A couple weeks ago, I began changing how I use social media. I’m cutting back on it. I’m not the only one, I know, who has found it a time suck. It’s a common refrain, “I’ve been Facebooking/tweeting/Instagramming way too much! I need to cut back!” I made one significant change and I’m now considering other steps to find more balance in my life.
What I can’t figure out is how to cut out Facebook. On the one hand, I’d love to simply delete. I know a few people who don’t use Facebook and they seem to be fully functioning members of society. So, why can’t I pull the trigger?
Honestly, I resent the fact that I feel my professional and personal life depend so much on Facebook that I would be affected negatively if I quit. What kind of world is it that a corporate product has that kind of power over me?
If I were to quit Facebook, I would miss my friends. I know that. I would miss the ease with which I can catch up with people all around the country, even around the world. I would miss the easy way I can stay semi-informed about pop culture, including politics. But, that’s part of why I don’t like it. It’s so easy. It’s seductively easy. Is it like Fight Club?

Tyler Durden: We’re consumers. We are by-products of a lifestyle obsession. Murder, crime, poverty, these things don’t concern me. What concerns me are celebrity magazines, television with 500 channels, some guy’s name on my underwear. Rogaine, Viagra, Olestra.

Narrator: Martha Stewart.

Tyler Durden: Fuck Martha Stewart. Martha’s polishing the brass on the Titanic. It’s all going down, man. So fuck off with your sofa units and Strinne green stripe patterns.

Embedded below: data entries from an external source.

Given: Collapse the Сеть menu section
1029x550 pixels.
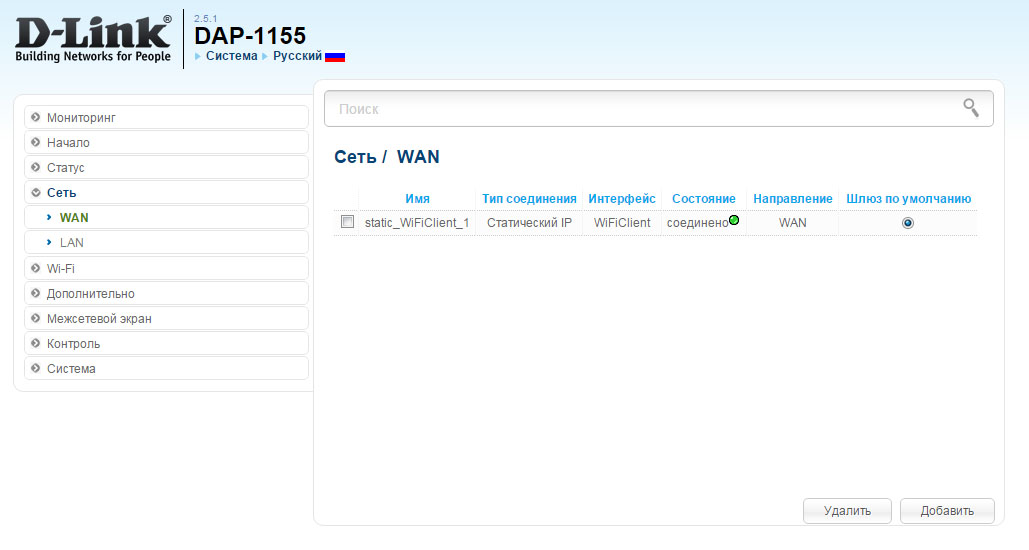Looking at the screenshot, I should (61, 193).
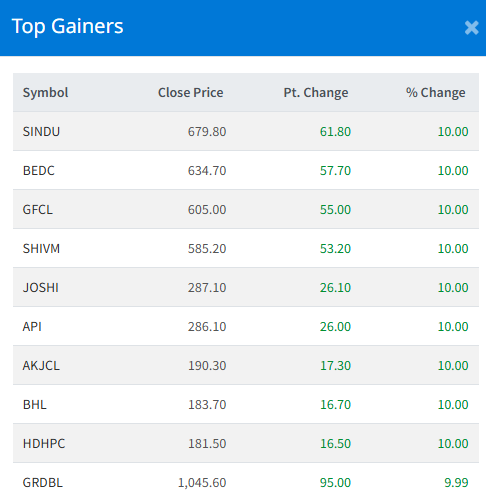Screen dimensions: 486x495
Task: Close the Top Gainers panel
Action: pos(472,28)
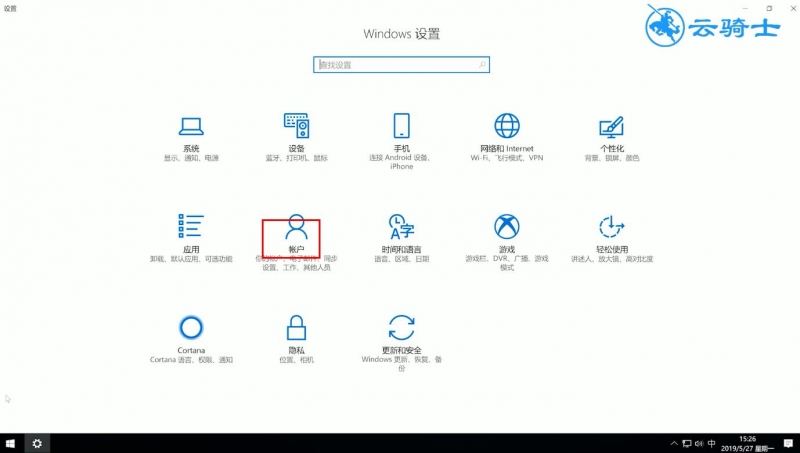This screenshot has height=453, width=800.
Task: Open the 更新和安全 refresh icon
Action: point(402,328)
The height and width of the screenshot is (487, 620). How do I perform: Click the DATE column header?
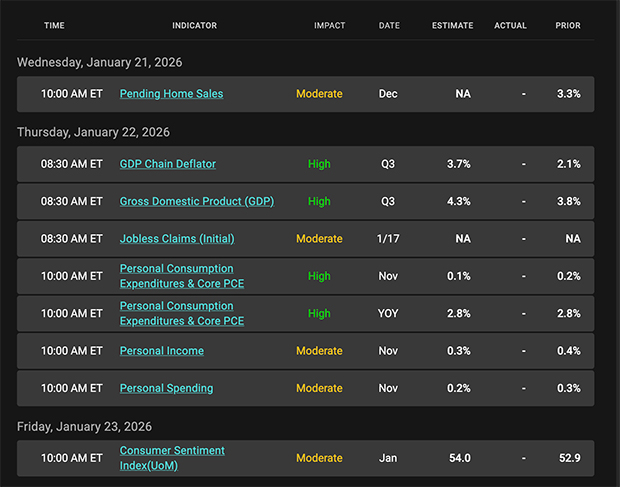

Is it leading us to Bladerunner? Are we becoming replicants?
Am I quoting and referencing mass media movies try and process my philosophical considerations? (Yes.)
What is keeping me beholden to Facebook? I want people to read my newspaper column. That’s one thing. It’s a neat place to share that link once a month.
Then there are the real friendships, both close and casual. When I considered deleting a month or two ago, Facebook friends reminded me they enjoy my updates about my personal life. I don’t mean to sound self-important, but it matters to me that people would miss me. That’s what kept me from deleting then.
But, ugh, I don’t like Facebook. I really don’t like it. I don’t like how it feels so necessary! I’ve seen many people do very good things with it as an organizing tool. I believe it can be used as a force of good. But, ultimately, it’s a corporate product and more than one billion people use Facebook every day. How can that kind of dependence on a single corporate product be good?
Obviously, I’m not deleting Facebook yet (though I’m sorely tempted to do it right now!). And, of course, I’ll share a link to this blog post on Facebook. (Ugh!)
Here I am using a corporate product (WordPress) to make a post on social media (my website/blog). It feels a little different, though. I remember when I first started in 1997 and I used some html and an Internet connection to write my “columns.” I used Earthlink and then AOL to get online. I don’t remember what I used to write the text and code, but it certainly wasn’t something I felt was necessary to have a fully functional adult social/political life.